— Preguntas —
A) Traduce al inglés la siguiente oración del texto sobre el Mundial 2026: "La Copa del Mundo de 2026 se llevará a cabo en tres países: México, Estados Unidos y Canadá, y será la primera edición con 48 selecciones, lo que aumentará el número de partidos a 104."
B) Prosigue el texto sobre el Mundial 2026 a partir de su última oración.

El Mundial 2026, que comenzará el 11 de junio, promete ser un evento de gran impacto económico a nivel global, con proyecciones que indican un aporte de US$40.900 millones a la economía mundial y la creación de aproximadamente 824 mil empleos. Aunque Perú no logró clasificar para este torneo, el interés por el evento ha comenzado a movilizar el consumo en el país, con estimaciones que indican un incremento del 10% al 15% en el gasto durante el mes del Mundial. Se espera que el consumo total en Perú alcance los S/800 millones, una cifra significativa que refleja el entusiasmo de los aficionados peruanos por el fútbol, incluso sin la participación de su selección.

La Copa del Mundo de 2026 se llevará a cabo en tres países: México, Estados Unidos y Canadá, y será la primera edición con 48 selecciones, lo que aumentará el número de partidos a 104. Este cambio busca atraer a más espectadores, con una proyección de 6,5 millones de asistentes, casi el doble de los 3,6 millones que asistieron al Mundial de 1994 en EE.UU. La FIFA espera generar ingresos de US$13.225 millones, un 75% más que en el Mundial de Qatar 2022, siendo los derechos de transmisión y los patrocinios las principales fuentes de ingresos.

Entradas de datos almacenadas
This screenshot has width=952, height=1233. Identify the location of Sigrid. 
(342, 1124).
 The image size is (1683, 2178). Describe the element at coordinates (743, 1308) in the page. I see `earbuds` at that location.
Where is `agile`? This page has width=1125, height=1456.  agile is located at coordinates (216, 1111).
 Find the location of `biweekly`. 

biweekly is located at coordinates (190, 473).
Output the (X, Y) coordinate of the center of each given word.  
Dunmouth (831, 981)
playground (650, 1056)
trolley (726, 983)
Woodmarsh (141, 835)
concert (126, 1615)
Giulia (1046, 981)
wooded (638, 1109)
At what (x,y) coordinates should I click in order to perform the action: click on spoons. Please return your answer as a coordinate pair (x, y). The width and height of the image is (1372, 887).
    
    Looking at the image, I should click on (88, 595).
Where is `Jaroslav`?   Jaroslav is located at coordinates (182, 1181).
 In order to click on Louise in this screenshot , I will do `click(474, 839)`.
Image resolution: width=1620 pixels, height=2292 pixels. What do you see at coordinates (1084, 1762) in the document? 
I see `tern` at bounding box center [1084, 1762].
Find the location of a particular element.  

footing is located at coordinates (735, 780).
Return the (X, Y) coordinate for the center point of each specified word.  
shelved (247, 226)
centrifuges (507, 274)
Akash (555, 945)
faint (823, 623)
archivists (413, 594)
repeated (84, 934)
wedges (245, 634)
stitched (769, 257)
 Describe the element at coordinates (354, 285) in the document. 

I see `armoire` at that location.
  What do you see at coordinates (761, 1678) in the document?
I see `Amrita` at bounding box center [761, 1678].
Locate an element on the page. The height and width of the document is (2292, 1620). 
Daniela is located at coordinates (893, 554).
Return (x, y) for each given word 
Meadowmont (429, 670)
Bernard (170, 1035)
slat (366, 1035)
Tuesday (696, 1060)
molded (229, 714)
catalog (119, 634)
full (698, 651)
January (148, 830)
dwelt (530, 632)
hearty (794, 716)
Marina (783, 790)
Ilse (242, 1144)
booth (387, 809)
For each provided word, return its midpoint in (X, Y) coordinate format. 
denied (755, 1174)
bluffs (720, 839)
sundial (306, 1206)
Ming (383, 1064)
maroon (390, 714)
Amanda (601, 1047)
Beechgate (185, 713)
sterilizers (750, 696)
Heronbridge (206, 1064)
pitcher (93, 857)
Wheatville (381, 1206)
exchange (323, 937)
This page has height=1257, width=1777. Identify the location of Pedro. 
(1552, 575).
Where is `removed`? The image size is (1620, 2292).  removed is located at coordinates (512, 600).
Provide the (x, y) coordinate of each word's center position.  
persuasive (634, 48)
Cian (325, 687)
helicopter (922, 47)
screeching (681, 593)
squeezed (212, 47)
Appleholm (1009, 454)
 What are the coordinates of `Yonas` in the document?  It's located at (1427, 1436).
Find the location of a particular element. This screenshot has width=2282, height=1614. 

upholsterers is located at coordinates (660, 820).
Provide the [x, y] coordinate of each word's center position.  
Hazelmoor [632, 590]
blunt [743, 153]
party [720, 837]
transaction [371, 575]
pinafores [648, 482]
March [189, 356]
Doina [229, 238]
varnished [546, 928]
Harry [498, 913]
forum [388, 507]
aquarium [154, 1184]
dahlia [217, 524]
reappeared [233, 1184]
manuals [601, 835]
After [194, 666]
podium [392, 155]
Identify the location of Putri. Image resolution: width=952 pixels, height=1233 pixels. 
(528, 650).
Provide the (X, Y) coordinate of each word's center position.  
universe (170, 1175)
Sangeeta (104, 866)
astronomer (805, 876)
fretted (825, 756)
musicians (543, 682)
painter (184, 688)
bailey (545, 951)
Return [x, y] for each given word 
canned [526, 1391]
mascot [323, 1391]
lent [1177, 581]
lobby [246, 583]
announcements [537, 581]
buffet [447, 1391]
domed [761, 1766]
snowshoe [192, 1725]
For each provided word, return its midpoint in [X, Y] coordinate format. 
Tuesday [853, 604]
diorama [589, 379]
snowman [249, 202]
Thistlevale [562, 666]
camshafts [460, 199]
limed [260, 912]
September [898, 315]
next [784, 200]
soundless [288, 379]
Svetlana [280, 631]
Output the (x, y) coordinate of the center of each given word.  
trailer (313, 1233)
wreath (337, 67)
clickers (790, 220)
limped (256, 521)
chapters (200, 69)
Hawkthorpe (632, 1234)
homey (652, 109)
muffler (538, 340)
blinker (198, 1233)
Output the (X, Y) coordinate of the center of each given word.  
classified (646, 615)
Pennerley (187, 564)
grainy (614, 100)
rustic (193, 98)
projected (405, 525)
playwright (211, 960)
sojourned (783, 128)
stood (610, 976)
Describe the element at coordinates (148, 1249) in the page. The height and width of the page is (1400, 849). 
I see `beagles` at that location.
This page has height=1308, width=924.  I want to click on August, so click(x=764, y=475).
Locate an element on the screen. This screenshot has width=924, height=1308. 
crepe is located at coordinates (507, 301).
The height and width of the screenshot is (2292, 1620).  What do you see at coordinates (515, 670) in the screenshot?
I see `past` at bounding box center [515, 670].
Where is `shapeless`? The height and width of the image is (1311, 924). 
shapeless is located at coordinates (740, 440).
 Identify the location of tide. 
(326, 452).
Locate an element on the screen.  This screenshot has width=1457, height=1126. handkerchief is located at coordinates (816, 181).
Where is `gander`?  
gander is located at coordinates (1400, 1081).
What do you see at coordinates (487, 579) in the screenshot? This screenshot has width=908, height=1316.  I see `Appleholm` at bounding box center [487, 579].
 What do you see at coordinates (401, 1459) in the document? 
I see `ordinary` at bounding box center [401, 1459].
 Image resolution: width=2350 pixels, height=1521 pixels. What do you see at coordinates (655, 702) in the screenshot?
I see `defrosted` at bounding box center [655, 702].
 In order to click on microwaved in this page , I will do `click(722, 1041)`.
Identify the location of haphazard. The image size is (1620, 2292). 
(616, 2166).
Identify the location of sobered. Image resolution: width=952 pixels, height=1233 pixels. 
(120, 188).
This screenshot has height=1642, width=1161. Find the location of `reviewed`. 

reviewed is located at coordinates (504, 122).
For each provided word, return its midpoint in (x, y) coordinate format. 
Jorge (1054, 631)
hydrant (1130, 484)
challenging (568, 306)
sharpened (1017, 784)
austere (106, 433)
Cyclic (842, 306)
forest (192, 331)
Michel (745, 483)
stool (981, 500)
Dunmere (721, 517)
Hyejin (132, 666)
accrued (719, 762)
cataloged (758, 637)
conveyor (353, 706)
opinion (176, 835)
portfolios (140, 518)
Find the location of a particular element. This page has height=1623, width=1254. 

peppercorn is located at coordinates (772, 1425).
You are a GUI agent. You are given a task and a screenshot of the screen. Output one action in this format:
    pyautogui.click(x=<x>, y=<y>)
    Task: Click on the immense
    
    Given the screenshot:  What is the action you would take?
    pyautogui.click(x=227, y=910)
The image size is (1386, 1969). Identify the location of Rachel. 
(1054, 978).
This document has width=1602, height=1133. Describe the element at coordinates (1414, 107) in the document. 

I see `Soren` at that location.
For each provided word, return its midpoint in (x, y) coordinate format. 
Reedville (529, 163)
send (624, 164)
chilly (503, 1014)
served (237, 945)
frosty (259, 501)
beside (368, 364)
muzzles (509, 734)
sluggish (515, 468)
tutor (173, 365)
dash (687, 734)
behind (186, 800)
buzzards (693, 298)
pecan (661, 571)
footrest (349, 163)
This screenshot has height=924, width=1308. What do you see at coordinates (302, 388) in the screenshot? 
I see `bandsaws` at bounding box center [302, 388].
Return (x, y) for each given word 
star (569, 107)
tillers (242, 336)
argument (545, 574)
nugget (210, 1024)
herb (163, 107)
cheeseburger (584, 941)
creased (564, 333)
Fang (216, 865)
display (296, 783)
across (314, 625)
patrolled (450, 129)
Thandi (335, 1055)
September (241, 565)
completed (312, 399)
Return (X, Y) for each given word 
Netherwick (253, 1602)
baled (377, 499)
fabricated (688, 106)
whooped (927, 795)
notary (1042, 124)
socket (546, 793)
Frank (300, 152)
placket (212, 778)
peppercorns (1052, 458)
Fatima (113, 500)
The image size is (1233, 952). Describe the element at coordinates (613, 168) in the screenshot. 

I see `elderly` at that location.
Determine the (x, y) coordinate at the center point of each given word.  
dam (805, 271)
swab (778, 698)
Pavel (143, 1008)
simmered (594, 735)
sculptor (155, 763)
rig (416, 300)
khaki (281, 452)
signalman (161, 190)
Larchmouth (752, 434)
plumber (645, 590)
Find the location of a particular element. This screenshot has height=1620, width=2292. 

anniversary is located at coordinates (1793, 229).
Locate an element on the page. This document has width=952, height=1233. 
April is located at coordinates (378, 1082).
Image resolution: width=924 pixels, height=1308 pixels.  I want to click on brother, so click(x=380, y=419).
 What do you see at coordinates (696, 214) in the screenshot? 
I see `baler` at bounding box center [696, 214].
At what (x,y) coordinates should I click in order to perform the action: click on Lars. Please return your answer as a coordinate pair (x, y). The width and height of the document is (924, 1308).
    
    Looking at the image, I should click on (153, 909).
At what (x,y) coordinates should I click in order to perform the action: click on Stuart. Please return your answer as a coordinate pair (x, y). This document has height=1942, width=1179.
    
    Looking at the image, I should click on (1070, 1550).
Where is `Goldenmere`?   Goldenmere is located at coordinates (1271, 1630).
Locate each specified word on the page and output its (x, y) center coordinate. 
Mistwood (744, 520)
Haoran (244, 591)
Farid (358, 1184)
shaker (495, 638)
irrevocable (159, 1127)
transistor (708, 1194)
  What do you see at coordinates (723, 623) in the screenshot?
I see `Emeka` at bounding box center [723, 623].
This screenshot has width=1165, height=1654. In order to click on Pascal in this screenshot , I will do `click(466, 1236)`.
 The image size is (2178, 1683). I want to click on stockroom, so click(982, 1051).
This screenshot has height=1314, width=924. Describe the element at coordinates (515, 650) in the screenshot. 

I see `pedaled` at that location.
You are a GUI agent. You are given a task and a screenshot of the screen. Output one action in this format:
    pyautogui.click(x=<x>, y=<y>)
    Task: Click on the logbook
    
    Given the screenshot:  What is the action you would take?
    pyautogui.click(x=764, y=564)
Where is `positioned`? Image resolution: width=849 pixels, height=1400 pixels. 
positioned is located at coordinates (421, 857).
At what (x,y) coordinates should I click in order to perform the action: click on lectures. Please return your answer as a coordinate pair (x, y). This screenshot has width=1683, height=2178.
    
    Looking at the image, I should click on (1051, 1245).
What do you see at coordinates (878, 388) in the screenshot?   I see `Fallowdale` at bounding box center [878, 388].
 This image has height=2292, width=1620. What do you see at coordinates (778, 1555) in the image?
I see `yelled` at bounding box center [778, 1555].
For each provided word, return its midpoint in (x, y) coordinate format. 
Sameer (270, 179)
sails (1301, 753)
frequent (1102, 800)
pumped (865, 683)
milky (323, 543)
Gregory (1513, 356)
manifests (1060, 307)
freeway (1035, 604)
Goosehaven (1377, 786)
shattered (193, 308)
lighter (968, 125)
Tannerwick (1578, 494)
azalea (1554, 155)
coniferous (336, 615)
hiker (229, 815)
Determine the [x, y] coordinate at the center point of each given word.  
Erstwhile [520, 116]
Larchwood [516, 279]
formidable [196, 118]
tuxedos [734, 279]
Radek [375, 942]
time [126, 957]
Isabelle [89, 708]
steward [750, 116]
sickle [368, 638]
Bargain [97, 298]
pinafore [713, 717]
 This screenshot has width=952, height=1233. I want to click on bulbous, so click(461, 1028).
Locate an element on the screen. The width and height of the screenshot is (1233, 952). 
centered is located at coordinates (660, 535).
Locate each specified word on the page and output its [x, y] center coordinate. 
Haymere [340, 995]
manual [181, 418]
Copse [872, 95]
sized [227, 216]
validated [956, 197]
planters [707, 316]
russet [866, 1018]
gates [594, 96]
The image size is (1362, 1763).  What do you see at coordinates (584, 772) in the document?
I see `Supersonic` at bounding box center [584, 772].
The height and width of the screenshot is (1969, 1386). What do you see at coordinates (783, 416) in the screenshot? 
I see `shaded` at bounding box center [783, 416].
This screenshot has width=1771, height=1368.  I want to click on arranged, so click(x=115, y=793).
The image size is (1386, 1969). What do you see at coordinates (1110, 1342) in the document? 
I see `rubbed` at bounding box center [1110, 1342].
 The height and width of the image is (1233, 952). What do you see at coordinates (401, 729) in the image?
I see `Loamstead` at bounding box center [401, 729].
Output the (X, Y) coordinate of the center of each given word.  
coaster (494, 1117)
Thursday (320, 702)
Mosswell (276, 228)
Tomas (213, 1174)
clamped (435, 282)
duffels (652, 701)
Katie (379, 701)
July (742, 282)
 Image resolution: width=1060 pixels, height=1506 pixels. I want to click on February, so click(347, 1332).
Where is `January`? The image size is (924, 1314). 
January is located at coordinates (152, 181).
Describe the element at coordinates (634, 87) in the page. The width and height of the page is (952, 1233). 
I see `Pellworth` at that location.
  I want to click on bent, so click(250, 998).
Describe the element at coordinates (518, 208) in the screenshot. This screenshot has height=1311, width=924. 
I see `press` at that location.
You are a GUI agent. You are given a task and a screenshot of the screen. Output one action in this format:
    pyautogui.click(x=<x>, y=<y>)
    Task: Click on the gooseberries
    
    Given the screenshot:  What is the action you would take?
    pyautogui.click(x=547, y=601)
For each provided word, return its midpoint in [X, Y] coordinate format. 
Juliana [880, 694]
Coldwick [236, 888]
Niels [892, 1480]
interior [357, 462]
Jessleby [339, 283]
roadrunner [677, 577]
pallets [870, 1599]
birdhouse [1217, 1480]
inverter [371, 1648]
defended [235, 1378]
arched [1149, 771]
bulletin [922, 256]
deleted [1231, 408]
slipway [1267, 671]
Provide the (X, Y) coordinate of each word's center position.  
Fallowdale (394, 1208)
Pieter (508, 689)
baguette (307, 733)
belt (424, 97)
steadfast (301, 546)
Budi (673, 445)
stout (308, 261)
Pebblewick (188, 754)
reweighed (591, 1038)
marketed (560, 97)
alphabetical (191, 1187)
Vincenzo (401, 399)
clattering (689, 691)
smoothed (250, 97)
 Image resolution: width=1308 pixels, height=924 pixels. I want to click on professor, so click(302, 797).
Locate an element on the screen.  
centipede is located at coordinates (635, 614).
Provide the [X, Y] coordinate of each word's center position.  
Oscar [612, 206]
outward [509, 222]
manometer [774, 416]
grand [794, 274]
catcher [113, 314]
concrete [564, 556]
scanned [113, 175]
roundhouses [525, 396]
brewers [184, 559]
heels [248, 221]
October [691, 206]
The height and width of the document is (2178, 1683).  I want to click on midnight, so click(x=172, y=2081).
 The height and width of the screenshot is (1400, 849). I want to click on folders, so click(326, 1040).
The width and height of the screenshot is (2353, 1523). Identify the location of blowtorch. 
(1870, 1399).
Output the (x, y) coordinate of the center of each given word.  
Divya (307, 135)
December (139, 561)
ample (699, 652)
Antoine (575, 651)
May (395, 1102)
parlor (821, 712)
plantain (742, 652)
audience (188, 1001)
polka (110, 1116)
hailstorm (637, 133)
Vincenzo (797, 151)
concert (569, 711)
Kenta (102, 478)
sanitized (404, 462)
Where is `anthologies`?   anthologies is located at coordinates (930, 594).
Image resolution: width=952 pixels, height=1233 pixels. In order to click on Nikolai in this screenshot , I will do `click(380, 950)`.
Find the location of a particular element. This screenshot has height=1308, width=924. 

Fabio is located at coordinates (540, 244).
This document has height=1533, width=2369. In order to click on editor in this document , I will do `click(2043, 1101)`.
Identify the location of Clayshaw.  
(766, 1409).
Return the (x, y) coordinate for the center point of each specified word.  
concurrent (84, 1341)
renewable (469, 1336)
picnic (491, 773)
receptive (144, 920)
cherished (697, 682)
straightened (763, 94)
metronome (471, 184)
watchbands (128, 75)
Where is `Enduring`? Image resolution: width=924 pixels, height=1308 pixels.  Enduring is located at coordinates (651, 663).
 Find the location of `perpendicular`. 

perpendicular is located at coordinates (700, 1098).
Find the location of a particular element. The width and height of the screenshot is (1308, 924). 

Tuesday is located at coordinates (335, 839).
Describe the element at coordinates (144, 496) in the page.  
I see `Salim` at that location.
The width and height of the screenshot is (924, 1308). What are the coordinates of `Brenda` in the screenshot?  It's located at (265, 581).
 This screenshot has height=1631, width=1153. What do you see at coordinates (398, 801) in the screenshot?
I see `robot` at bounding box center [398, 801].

— Respuestas por tarea —
A) The 2026 World Cup will be held in three countries, Mexico, the United States and Canada, and it will be the first edition with 48 teams, which will increase the number of matches to 104.

B)
El impacto en el consumo en Perú se ve reflejado en el aumento de ventas de productos relacionados con el fútbol, como camisetas, televisores y alimentos. Según un estudio de Worldpanel, el 47% de los hogares peruanos son aficionados al fútbol, y el 90% de los consumidores planea ver los partidos en casa, lo que generará una demanda significativa de bebidas y alimentos. Las pymes también se benefician, con proyecciones de crecimiento en ventas de entre 12% y 18% en comparación con un año normal, impulsadas por el aumento en la actividad social y familiar durante el torneo.

El sector de la tecnología, especialmente la venta de televisores, también se beneficiará del evento. Históricamente, el efecto del Mundial ha duplicado las ventas de televisores en Perú. Este año, se espera un crecimiento de entre el 10% y el 15% en ventas, aunque se prevé que no alcance los niveles de 2018, cuando Perú clasificó y las ventas crecieron un 90%. Las marcas están preparadas para aprovechar la demanda, especialmente en televisores de gran tamaño, que han visto un aumento en popularidad.

A medida que se acerca el Mundial, se espera que el consumo en restaurantes y servicios de entrega también aumente. Las plataformas de delivery como Rappi y PedidosYa proyectan un crecimiento significativo en pedidos durante los días de partido, especialmente en categorías como comida rápida y bebidas. Además, el cruce del Mundial con el Día del Padre podría ofrecer un impulso adicional al consumo, lo que sugiere que el impacto económico del evento será notable en diversas áreas del mercado peruano. Los consumidores están cada vez más interesados en vivir la experiencia del Mundial, ya sea en casa o viajando a las sedes del torneo, lo que refleja un fuerte componente emocional asociado al evento.